Berlin - Völlig unplanmäßig muss am 15. Mai eine Kohlegrube in der Lausitz schließen. Das hat ein Gericht so verfügt. Das Ganze wird – angesichts des Krieges in der Ukraine und der rasant steigenden Energiepreise – für reichlich politische Debatten sorgen.

Eigentlich war der Kohleausstieg für den Klimaschutz ganz anders geplant und sollte 2038 erfolgen. Umweltschützer und die Grünen wollten ihn gern auf 2030 vorverlegen. Doch Putins Angriff auf die Ukraine hat dafür gesorgt, dass das Gegenteil diskutiert wird. Einige fordern: Um sich unabhängig vom russischen Gas zu machen, sollten heimische Gruben länger betrieben werden. Auch Brandenburgs Ministerpräsident Dietmar Woidke (SPD) sieht vorerst keine Chance, den Kohlausstieg vorzuverlegen. Egal, wie die Debatte enden wird: Der Tagebau Jänschwalde schließt am 15. Mai.

Die Deutsche Umwelthilfe und die Grüne Liga haben erfolgreich vor dem Verwaltungsgericht Cottbus geklagt. Der Anlass: Die Leag als Betreiber der Grube fördere „drastisch“ mehr Grundwasser als erlaubt. Deshalb hat das Gericht den „Hauptbetriebsplan“ außer Vollzug gesetzt. Die Leag hat nun bis 14. Mai 2022 Zeit, die erforderlichen Sicherungsmaßnahmen zu ergreifen, denn ab 15. Mai müssen die Bagger stillstehen.

Umweltschützer sprechen von „Angst-Mache“ der Betreiber

„Wir bedauern diese Gerichtsentscheidung“, sagte Phillipp Nellessen, Bergbauvorstand bei der Leag. Die Entscheidung habe weitreichende Folgen. Erstens vor dem Hintergrund des Krieges und der damit infrage gestellten Versorgungssicherheit mit Strom und Wärme.
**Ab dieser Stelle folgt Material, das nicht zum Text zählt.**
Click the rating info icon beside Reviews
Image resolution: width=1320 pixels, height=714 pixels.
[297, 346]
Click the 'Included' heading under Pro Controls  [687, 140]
Zweitens habe die Entscheidung „gravierende Auswirkungen für die Natur und die Strukturentwicklung in der Region um den Tagebau“. Es müsse auch weiterhin Grundwasser gefördert werden, um die „geotechnische Sicherheit im Tagebau“ aufrecht zu erhalten. Es werde nun geprüft, ob gegen das Urteil Beschwerde eingelegt wird.
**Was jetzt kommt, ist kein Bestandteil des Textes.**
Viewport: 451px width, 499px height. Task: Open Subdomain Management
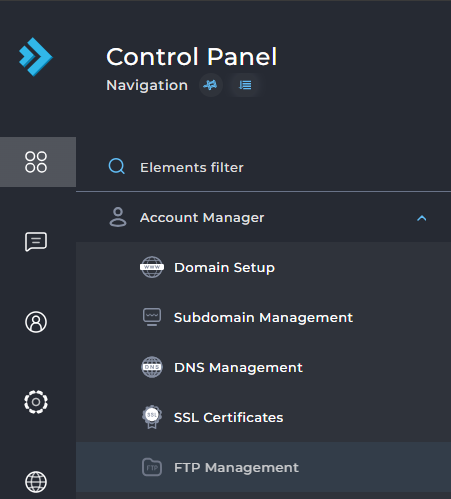coord(263,317)
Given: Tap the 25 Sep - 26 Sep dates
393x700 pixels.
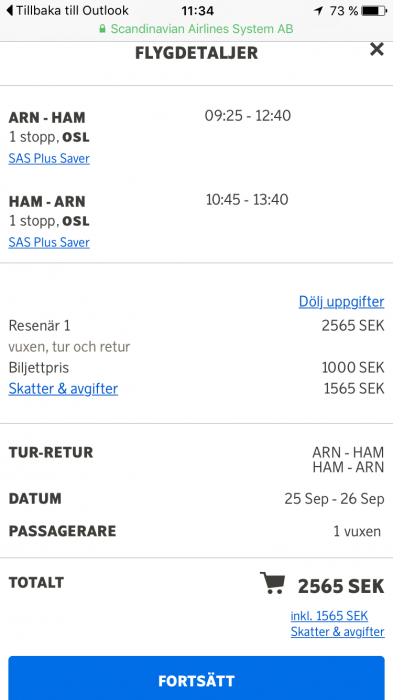Looking at the screenshot, I should [334, 499].
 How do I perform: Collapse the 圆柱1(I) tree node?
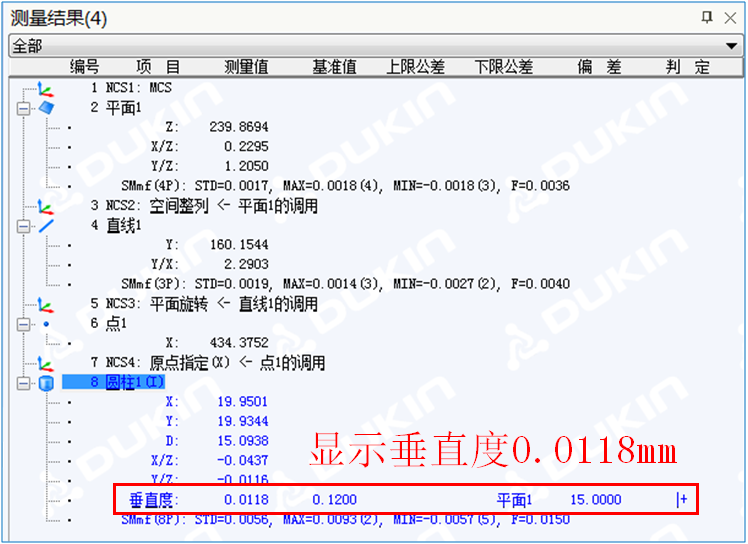click(x=23, y=383)
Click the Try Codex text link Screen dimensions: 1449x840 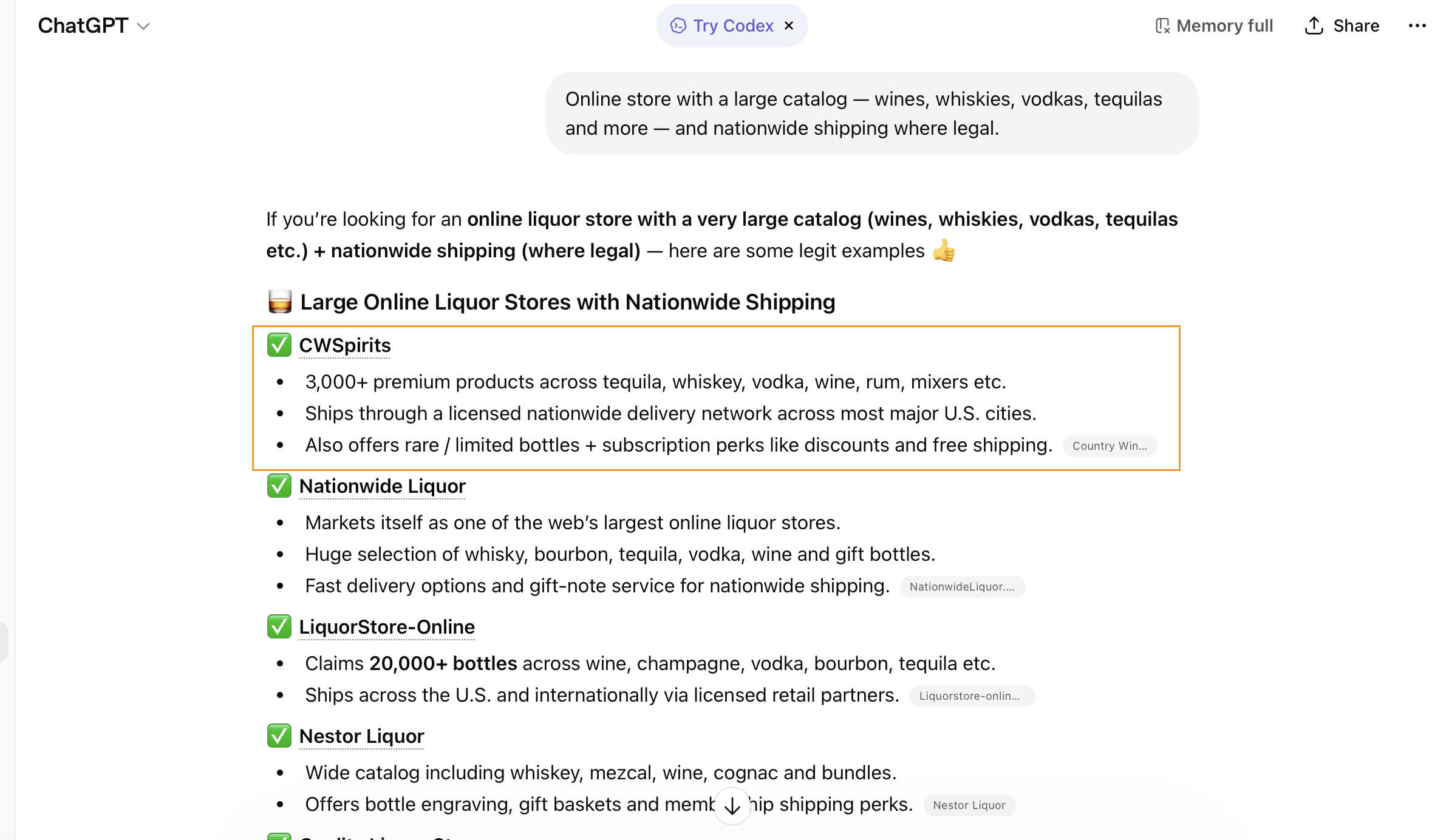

Nellessen spricht von einer angespannten Situation auf den Energiemärkten und sieht den Stopp des Tagebaus sehr kritisch. „Es gilt jetzt, gemeinsam nach Lösungen zu suchen, um die Versorgungssicherheit und die Bezahlbarkeit von Energie in Deutschland nicht weiter zu gefährden.“

Die Umweltschützer sprechen von einer Instrumentalisierung des Krieges durch die Leag. „Die Kraftwerke können natürlich aus anderen Quellen versorgt und betrieben werden“, sagte Sascha Müller-Kraenner, Bundesgeschäftsführer der Umwelthilfe. Es sei unverantwortlich, den Menschen damit ungerechtfertigt Angst zu machen. „Nur weil man weiter baggern und dazu illegal Wasser abpumpen möchte.“

dpa/Patrick Pleul
Auch am Tagebau Jänschwalde müssen Unmengen an Grundwasser abgepumpt werden, sonst würden die Bagger im Wasser stehen.

Den Umweltschützern gehe es darum, die benachbarten Flora-Fauna-Habitat-Gebiete zu schützen. Sie würden zunehmend unter dem Grundwasserentzug durch den Tagebaubetrieb leiden, sagte Müller-Kraenner. „Dass hier jahrelang illegal enorme Mengen abgepumpt wurden, ist ein Skandal. Und es ist unbegreiflich, dass erst ein Gericht eingreifen muss, damit geltendes Recht eingehalten wird.“

„Geringstmöglicher Schaden“

Die Umweltschützer fordern nun von der Leag, dass der Konzern unverzüglich auch das fehlende Rekultivierungskonzept für den Tagebau vorlegen solle. „Jetzt besteht die Möglichkeit, beim Tagebau Jänschwalde zu transparenten und rechtsstaatlichen Verfahren zurückzukehren“, sagte René Schuster von der Grünen Liga.

Die Grube sollte sowieso in diesem Jahr schließen. Das Ziel sollte sein, dass der Tagebau „auf den letzten Metern nur noch den geringstmöglichen Schaden“ an der Natur anrichte. Nach Angaben der Verbände durfte die Leag 2020 dort nur 42 Millionen Kubikmeter Wasser abpumpen, real seien es aber 114 Millionen Kubikmeter gewesen.